:: Assignment ::
Copy out the data word for word, starting with the line that contains "Locate an element on the screen. This" and going through the line that contains "I want to click on thread-callout: M6X1.0p, so", with both of those lines included.

:: Record set ::
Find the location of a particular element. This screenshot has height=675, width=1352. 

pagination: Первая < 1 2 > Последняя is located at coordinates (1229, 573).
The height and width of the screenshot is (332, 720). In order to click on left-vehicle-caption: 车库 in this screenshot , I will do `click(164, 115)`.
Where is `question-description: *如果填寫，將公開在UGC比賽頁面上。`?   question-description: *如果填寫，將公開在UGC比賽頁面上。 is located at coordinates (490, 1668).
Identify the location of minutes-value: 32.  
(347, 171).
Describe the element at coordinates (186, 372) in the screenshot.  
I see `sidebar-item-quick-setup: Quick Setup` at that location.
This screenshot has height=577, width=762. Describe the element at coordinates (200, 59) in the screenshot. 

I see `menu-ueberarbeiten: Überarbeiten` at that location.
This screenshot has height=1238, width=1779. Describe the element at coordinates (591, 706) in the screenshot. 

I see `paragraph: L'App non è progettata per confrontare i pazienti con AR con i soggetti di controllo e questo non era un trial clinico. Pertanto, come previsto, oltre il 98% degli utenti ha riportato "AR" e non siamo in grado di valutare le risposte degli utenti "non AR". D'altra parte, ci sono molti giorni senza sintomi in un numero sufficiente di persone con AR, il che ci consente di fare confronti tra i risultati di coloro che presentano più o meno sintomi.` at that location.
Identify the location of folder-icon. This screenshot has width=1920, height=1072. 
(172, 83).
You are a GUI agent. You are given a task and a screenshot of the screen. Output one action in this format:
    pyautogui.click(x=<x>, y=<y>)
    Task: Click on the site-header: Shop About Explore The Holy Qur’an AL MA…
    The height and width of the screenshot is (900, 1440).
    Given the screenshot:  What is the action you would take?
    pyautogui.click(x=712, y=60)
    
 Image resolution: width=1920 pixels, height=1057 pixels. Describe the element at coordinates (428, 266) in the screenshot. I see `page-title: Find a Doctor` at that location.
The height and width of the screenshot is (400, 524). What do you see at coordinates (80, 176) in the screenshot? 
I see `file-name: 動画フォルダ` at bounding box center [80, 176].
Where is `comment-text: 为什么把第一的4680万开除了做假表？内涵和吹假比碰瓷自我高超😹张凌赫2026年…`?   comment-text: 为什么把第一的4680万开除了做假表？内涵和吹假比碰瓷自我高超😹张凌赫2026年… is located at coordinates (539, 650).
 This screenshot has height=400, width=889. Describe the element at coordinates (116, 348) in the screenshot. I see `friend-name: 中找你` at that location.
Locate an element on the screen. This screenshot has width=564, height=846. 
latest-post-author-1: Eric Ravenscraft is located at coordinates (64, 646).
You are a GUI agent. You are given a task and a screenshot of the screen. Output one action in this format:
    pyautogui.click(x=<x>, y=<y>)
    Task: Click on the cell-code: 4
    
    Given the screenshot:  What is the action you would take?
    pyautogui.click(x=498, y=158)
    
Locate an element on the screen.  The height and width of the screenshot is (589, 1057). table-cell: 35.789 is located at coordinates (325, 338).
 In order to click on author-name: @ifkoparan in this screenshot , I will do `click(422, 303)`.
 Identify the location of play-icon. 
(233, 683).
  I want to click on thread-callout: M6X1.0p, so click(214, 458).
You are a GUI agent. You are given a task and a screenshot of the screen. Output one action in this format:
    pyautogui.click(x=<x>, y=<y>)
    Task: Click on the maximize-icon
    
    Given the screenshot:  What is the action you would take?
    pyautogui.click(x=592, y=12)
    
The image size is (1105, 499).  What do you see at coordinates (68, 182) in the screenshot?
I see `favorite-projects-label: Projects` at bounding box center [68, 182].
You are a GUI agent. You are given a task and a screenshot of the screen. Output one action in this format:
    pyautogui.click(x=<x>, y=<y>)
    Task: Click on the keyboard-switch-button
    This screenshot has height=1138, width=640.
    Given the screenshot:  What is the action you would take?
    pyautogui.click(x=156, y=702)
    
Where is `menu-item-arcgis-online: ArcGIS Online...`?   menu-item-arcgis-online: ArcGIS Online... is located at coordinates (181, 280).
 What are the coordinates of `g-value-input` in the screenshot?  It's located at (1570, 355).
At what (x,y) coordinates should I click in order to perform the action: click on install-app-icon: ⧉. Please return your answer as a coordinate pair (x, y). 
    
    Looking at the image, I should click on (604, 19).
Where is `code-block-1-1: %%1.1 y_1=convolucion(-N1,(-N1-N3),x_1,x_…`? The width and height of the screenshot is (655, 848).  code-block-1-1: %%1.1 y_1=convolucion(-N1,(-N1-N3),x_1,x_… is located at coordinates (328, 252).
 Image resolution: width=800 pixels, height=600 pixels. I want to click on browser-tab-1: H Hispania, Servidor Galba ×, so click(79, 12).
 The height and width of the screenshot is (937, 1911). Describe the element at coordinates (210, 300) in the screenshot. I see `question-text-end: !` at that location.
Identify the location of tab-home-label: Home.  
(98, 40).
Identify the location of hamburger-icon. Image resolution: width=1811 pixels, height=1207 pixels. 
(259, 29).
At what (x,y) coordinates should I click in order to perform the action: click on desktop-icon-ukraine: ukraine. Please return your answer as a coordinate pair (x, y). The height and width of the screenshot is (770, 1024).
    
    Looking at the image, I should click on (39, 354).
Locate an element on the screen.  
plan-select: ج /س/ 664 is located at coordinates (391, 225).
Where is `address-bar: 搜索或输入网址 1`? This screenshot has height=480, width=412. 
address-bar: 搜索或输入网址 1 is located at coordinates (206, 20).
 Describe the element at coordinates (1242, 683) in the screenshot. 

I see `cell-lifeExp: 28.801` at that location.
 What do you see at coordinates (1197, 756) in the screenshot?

:: Response below ::
Locate an element on the screen. This screenshot has width=564, height=846. 
latest-post-author-1: Eric Ravenscraft is located at coordinates (64, 646).
You are a GUI agent. You are given a task and a screenshot of the screen. Output one action in this format:
    pyautogui.click(x=<x>, y=<y>)
    Task: Click on the cell-code: 4
    
    Given the screenshot:  What is the action you would take?
    pyautogui.click(x=498, y=158)
    
Locate an element on the screen.  The height and width of the screenshot is (589, 1057). table-cell: 35.789 is located at coordinates (325, 338).
 In order to click on author-name: @ifkoparan in this screenshot , I will do `click(422, 303)`.
 Identify the location of play-icon. 
(233, 683).
  I want to click on thread-callout: M6X1.0p, so click(214, 458).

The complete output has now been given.